Wednesday 2 December 2020, 10.30-12.00 – Postponed for technical reasons

(The new date for this seminar will be announced in the New Year.)

Palladio and the English Palladian Country House

Presented by Barbara Peacock 

The work of the Italian architect, Palladio, has been an enormous source of inspiration to British architecture. This lecture will discuss Palladio’s importance on the development of the Palladian country house in England. We shall look at Palladio’s work in the Veneto, where he built villas for gentlemen-farmers in the 1550s-80s and see how his ideas were brought to England in the early 17th century by Inigo Jones. Jones’s buildings and designs and Palladio’s seminal work The Four Books of Architecture (1570) were going to have a profound influence on the form and decoration of our great early Georgian houses, like Houghton, Holkham, and Chiswick and countless others built in the great building boom of the 1720s-50s. The English gentry saw Palladio’s villas as an evocation of the Roman villa they had read about in the classical authors and as a perfect setting for the works of art they had collected on the Grand Tour. The lecture will discuss the architecture, interior decoration and furnishing of these great houses and see to what extent they followed Palladio’s ideals, and will consider how the influence of Palladio is still alive in country house design today.

(Rescheduled from 18 Mar 2020)

 

Wednesday 9 December 2020, 10.30-12.00 – Zoom Seminar Confirmed

The Gemaldegalerie, Dresden

Presented by Hendrika Foster

With a ‘Cabinet of Curiosities ‘collecting became a passion for members of the family of Wettins who lived in Dresden, Saxony, during the 16th century. This grew to a ‘Kunstkammer’, a larger collection in which paintings played a very small part.  It was a ‘Universal Collection’ of rarities from every conceivable field.  It was the acquisition of things no-one else could possess – something rare or precious – something from a far-flung land that represented the exotic. Many such collections were created north of the Alps during the 16th century as a result of the rise in interest in Humanism and the spread of ideas from Italy.

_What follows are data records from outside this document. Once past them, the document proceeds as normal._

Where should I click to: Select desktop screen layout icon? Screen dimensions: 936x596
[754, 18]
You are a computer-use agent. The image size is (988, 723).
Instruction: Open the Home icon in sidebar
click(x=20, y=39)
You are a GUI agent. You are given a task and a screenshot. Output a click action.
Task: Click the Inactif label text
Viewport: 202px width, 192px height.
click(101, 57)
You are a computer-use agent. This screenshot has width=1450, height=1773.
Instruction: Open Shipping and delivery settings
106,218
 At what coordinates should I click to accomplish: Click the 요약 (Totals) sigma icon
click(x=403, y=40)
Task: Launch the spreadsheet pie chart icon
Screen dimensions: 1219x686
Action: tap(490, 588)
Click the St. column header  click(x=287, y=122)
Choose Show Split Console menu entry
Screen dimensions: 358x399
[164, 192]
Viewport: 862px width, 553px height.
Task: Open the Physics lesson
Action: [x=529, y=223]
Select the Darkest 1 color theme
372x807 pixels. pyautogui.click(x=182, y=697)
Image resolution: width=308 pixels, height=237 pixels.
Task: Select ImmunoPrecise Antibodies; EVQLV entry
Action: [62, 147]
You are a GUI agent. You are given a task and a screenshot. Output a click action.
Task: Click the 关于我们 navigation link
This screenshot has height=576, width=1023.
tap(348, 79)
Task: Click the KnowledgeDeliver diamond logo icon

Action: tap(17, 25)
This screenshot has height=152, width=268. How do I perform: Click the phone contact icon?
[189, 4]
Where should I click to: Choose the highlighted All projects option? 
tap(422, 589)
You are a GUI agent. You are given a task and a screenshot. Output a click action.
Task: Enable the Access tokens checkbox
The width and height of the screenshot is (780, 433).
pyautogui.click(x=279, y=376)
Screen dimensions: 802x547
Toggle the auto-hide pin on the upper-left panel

In the 17th and 18th century Elector Frederick Augustus began to collect objets d’art and paintings, soon outstripping many royal colleagues. Giorgione’s Sleeping Venus and Rubens’ Diana Returning from the Hunt entered his collection.  The next addition was a sculpture collection.  His son Augustus III saw the collection reach its zenith in a newly built gallery, adding sometimes whole collections which came onto the art market across Europe.

The Dresden Collection was primarily works of art acquired not by scholars, but by two rulers who were connoisseurs and lovers of art, over a period of 50 years.  Acquisitions continued throughout the 19th century as the Collection was used by rulers to ‘inform and educate’ visitors as well as become a significant expression of civic pride in Dresden.